Given the strong renewal of interest in Irish Studies over the past decade, the Bucknell University Press has commenced a Contemporary Irish Writers series under the editorship of John Rickard, professor of English at Bucknell University.[10] Monographs in the series provide an introduction to a single author’s life and work and include a general discussion of interpretive issues and strategies for understanding the author’s work.
Forthcoming titles in the series include Richard R. Russell on Bernard MacLaverty, Jonathan Allison on Seamus Heaney, J. Fitzpatrick Smith on Ciaran Carson, and Borbála Faragó on Medbh McGuckian.
In the 1990s, the Press published a series of books of poetry in conjunction with the Stadler Center for Poetry, also located on the Bucknell University campus.

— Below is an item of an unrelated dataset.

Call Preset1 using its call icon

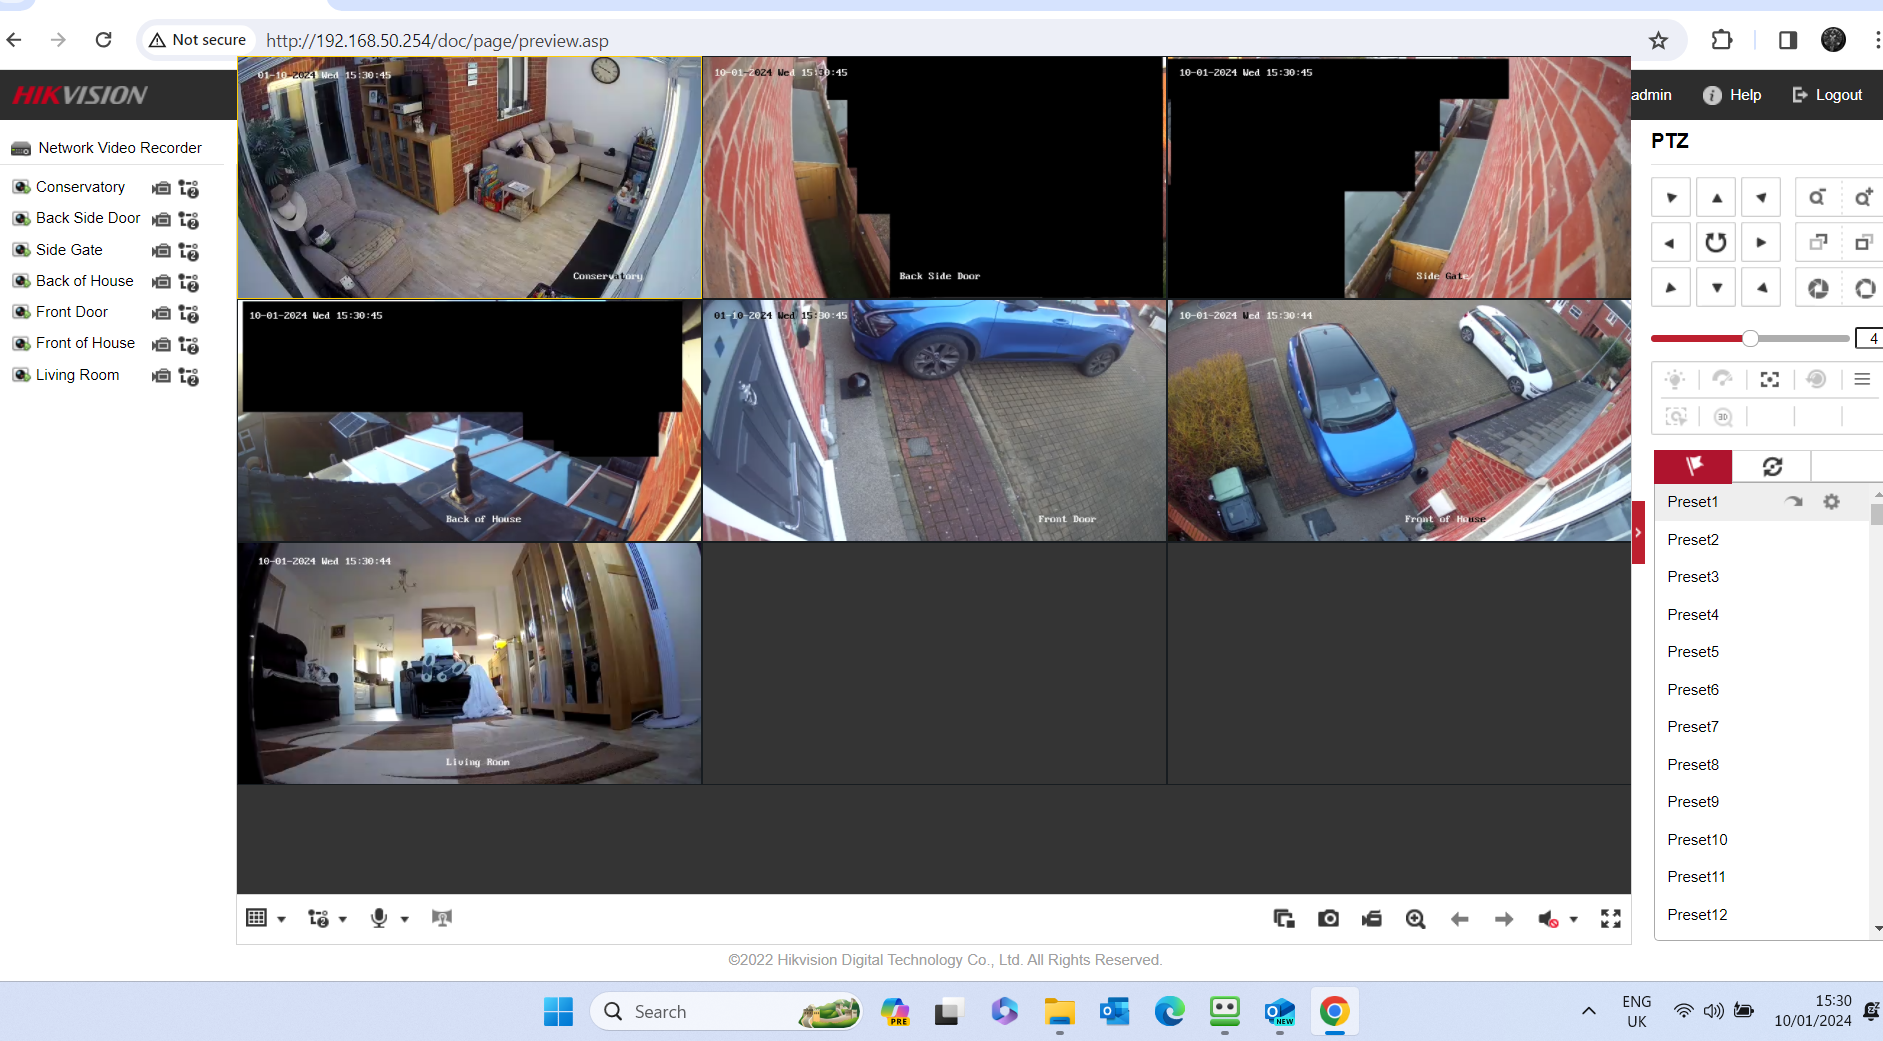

The Bucknell Studies in Eighteenth-Century Literature and Culture series ran from 1996 to 2009, and published 51 titles that focused on the literature, history, and culture of the long eighteenth century in Britain, Ireland, and Europe. Included in the series were works ranging from large interdisciplinary cultural studies of the period to in-depth monographs on a single author.
Bucknell Press maintains six series of books in the humanities and social sciences:[11]
In 2010, Dr. Sharon G. Feldman's book In the Eye of the Storm: Contemporary Theatre in Barcelona [12] received the Serra d'Or Critics' Prize for Research in Catalan Studies from Serra d'Or magazine. Feldman is professor of Spanish and Catalan studies at the University of Richmond.[13]
Francie Cate-Arries, professor of Hispanic Studies at the College of William and Mary, received the 2004 Honorable Mention for Katherine Singer Kovacs Prize[14] from the Modern Language Association of America for her book Spanish Culture Behind Barbed Wire: Memory and Representation of the French Concentration Camps.[15]